Les domaines skiables français sont un des fleurons de notre industrie touristique. Mais connaît-on vraiment l’économie de la montagne en France ? Les vacances au ski, en famille ou entre amis, soutiennent de nombreux emplois et un savoir-faire unique. Elles participent à faire évoluer une offre touristique face aux défis du réchauffement climatique.
La France se classe dans le top 3 mondial des domaines skiables pour leur fréquentation. Comme les États-Unis et l’Autriche, la France fait partie des leaders mondiaux du ski alpin, avec un écosystème économique comparable.Le parc français de remontées mécaniques est le plus important au monde.
Derrière chaque journée de ski, ce sont 18 500 professionnels qui œuvrent au quotidien : conducteurs de remontées, pisteurs-secouristes, dameurs, nivoculteurs, hôtes de caisse et responsables d’exploitation.

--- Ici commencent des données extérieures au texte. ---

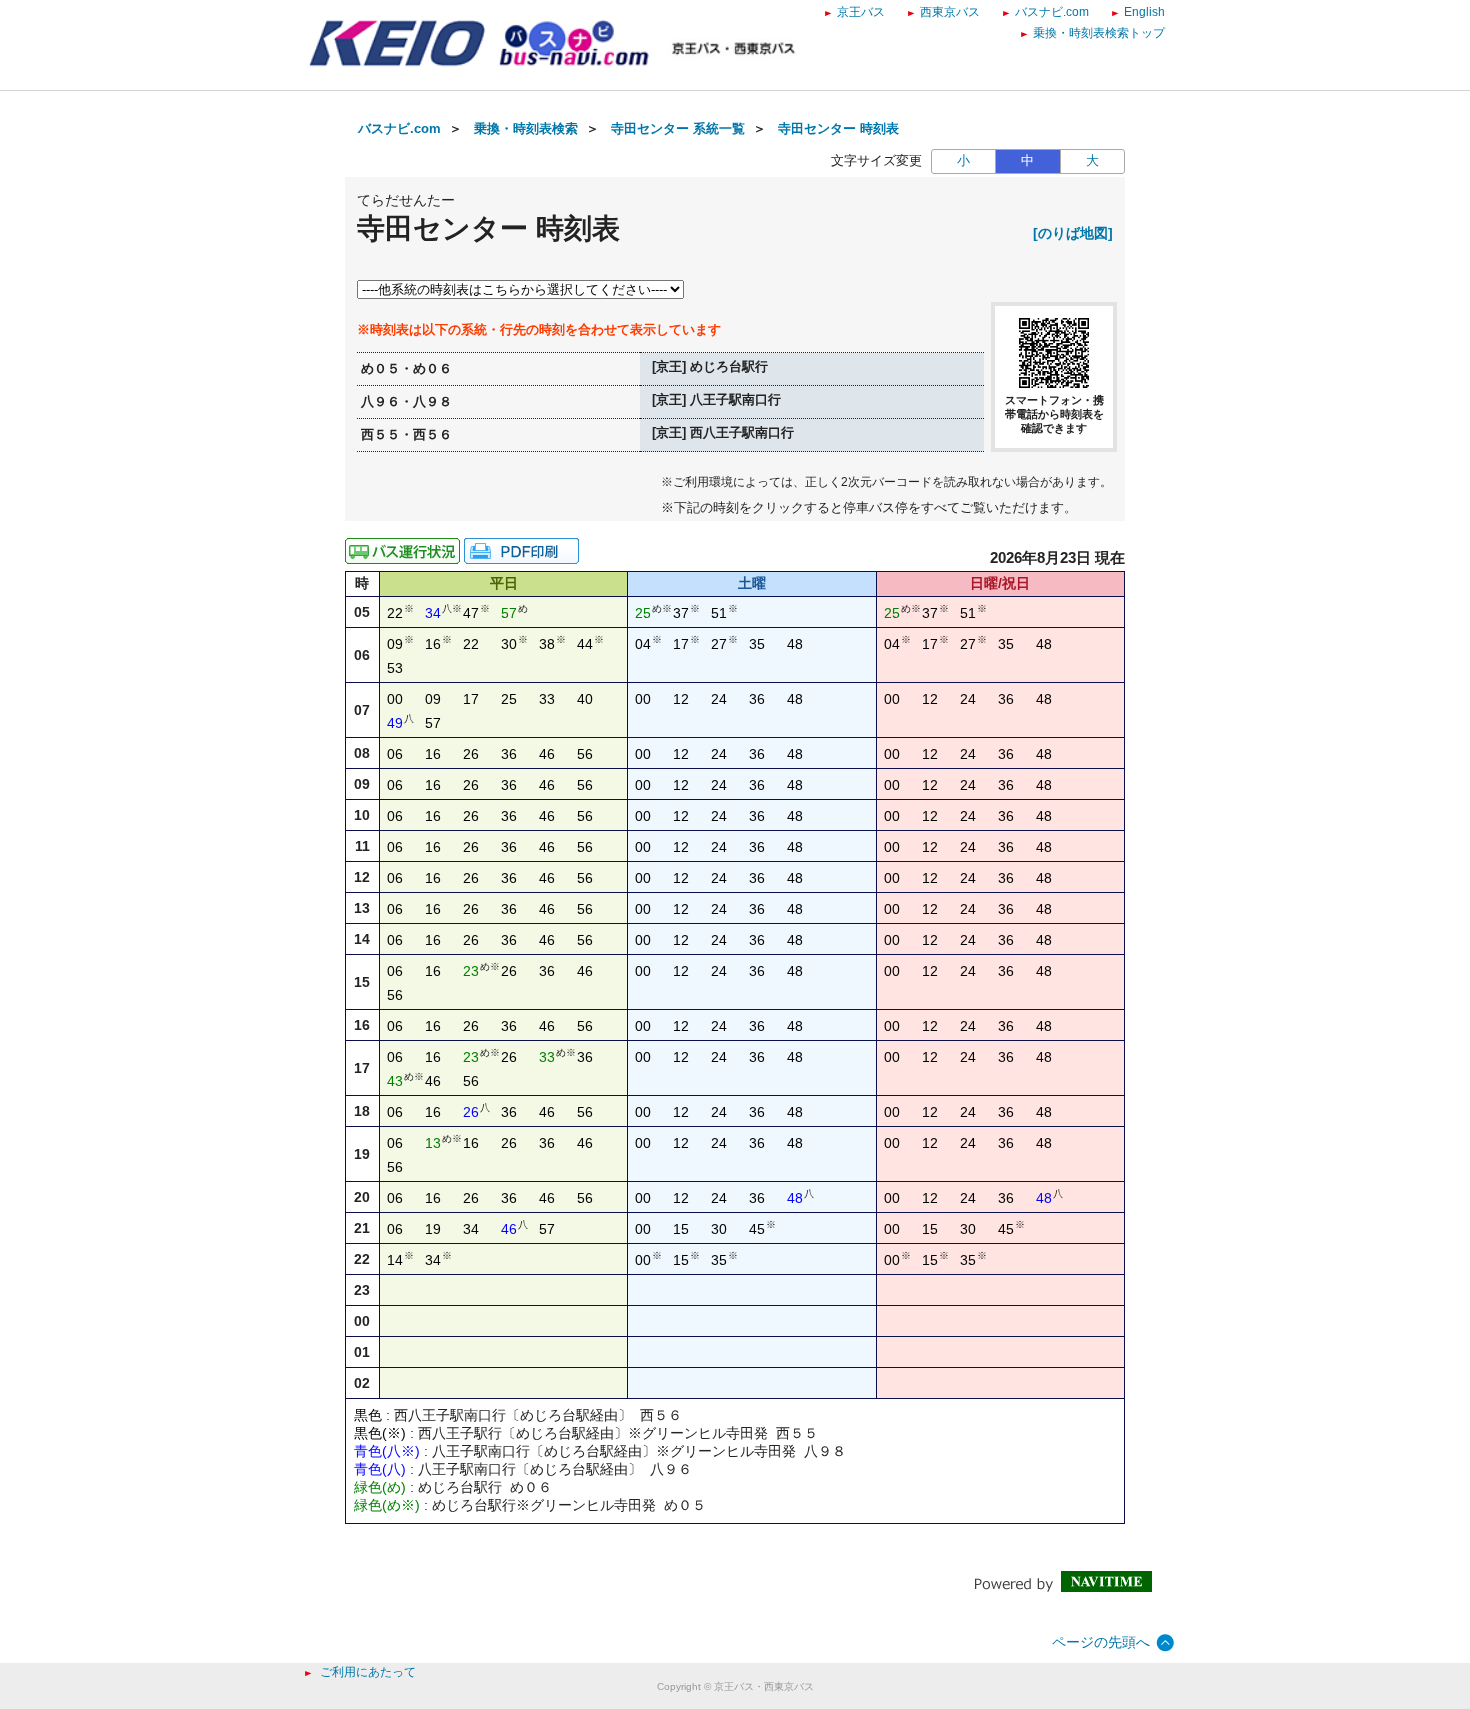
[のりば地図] (1073, 233)
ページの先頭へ (1101, 1642)
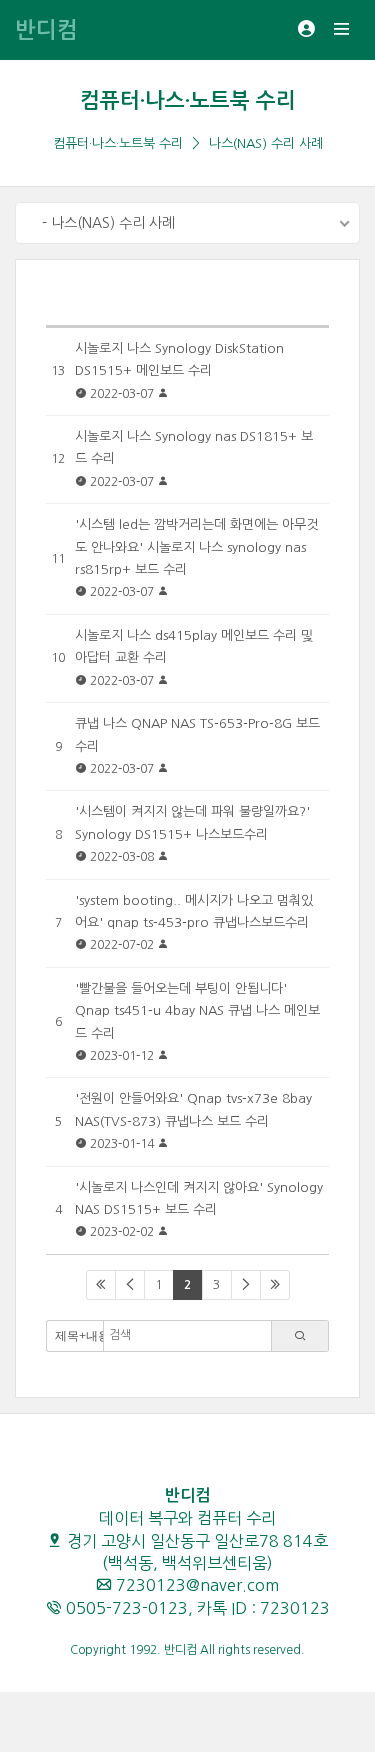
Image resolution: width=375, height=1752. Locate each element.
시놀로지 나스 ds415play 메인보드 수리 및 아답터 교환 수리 (194, 646)
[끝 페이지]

Par ailleurs, de nombreux services sont proposés en station de montagne tels que l’hébergement, la restauration, la location de matériels, les leçons de ski, les offices de tourisme, les commerces… L’ensemble de ces activités nourrit chaque hiver 120 000 emplois dans les 250 stations de montagne que compte la France. C’est une part très importante des emplois proposés en montagne.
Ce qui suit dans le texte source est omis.